YOUR OBJECTIVE:
Write out every record below exactly, leaving the pictures out.

EXERCISE DATA:
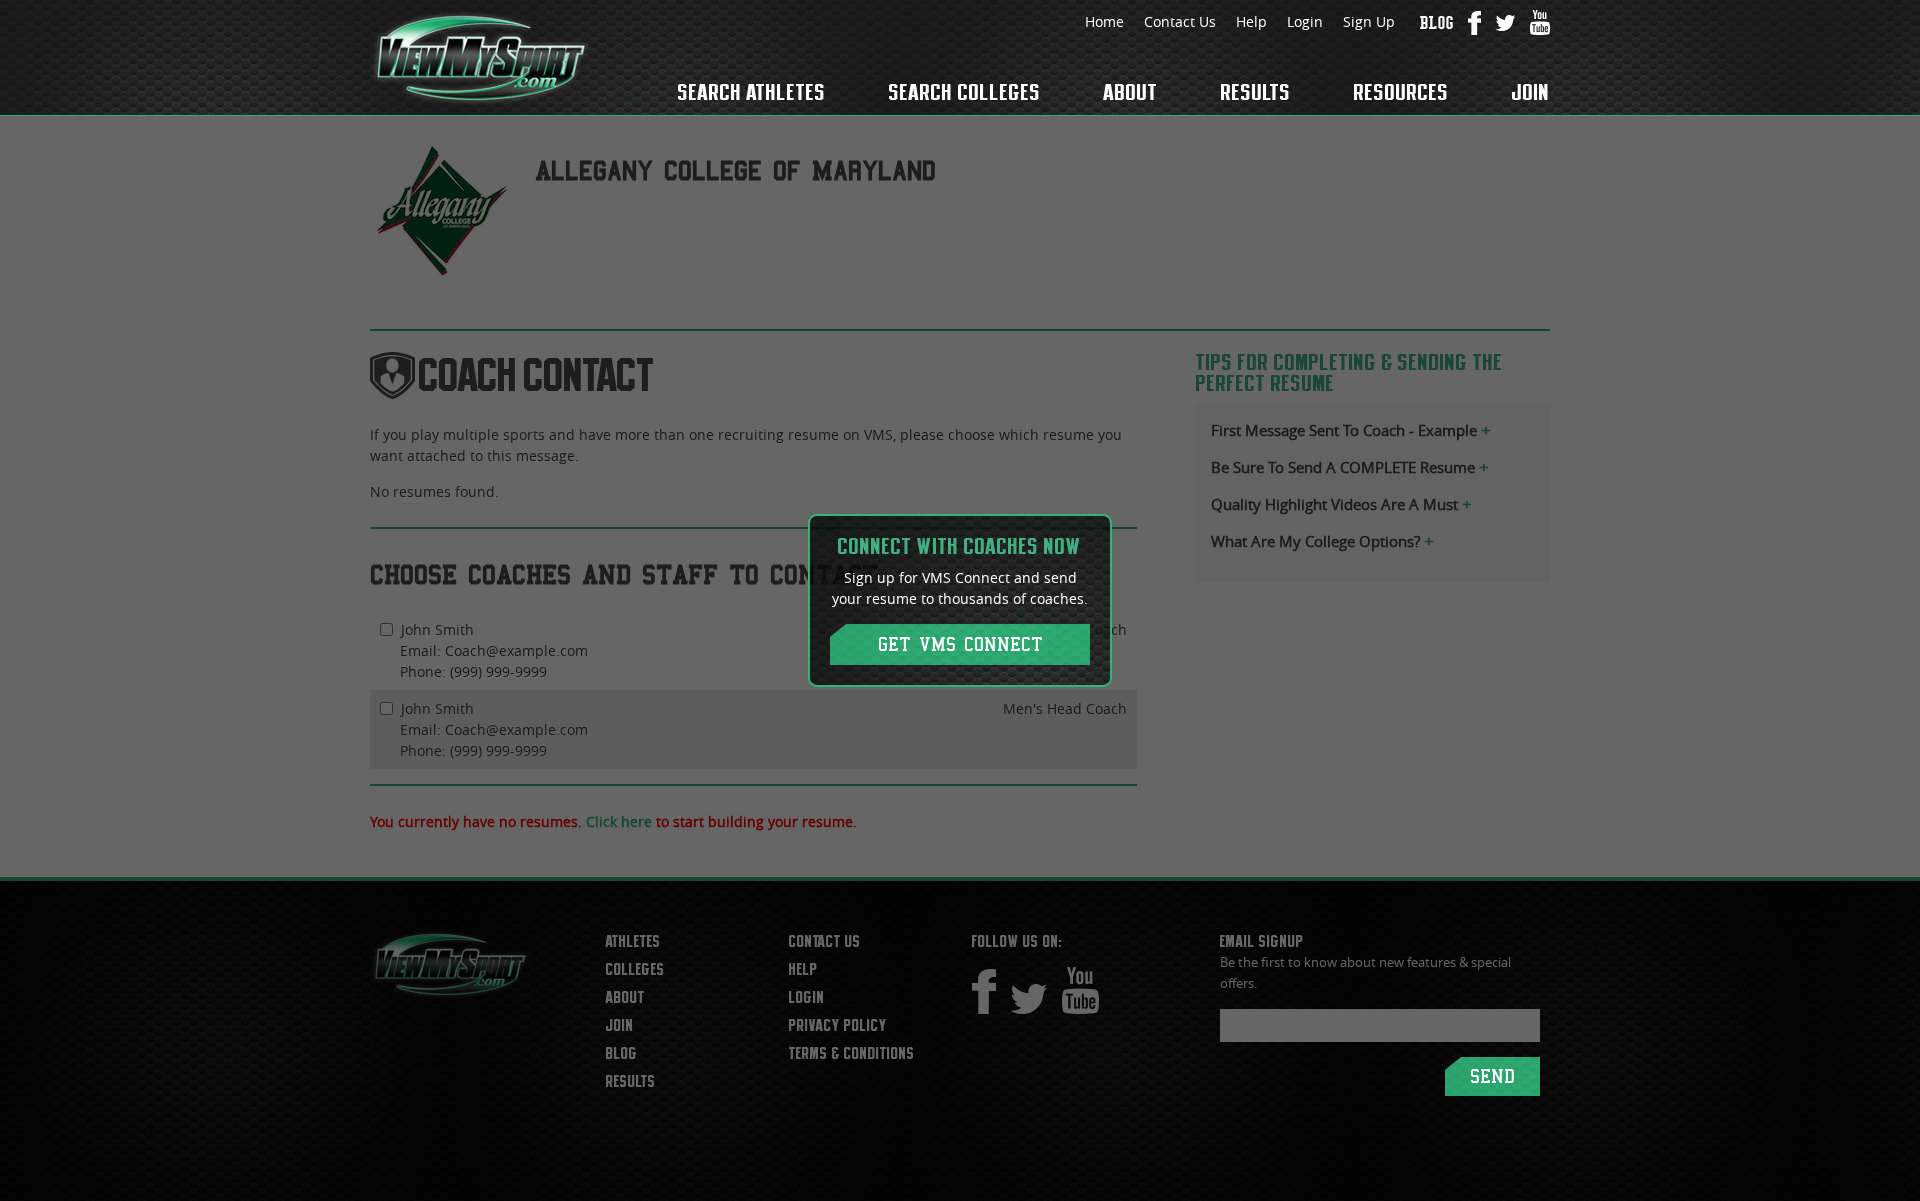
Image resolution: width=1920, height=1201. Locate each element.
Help (1251, 21)
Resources (1401, 92)
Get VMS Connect (960, 644)
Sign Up (1369, 21)
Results (1256, 92)
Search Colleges (965, 92)
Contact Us (1180, 21)
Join (1531, 92)
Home (1104, 21)
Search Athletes (752, 92)
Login (1305, 21)
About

RESULT:
Image resolution: width=1920, height=1201. Locate each element.
Help (1251, 21)
Resources (1401, 92)
Get VMS Connect (960, 644)
Sign Up (1369, 21)
Results (1256, 92)
Search Colleges (965, 92)
Contact Us (1180, 21)
Join (1531, 92)
Home (1104, 21)
Search Athletes (752, 92)
Login (1305, 21)
About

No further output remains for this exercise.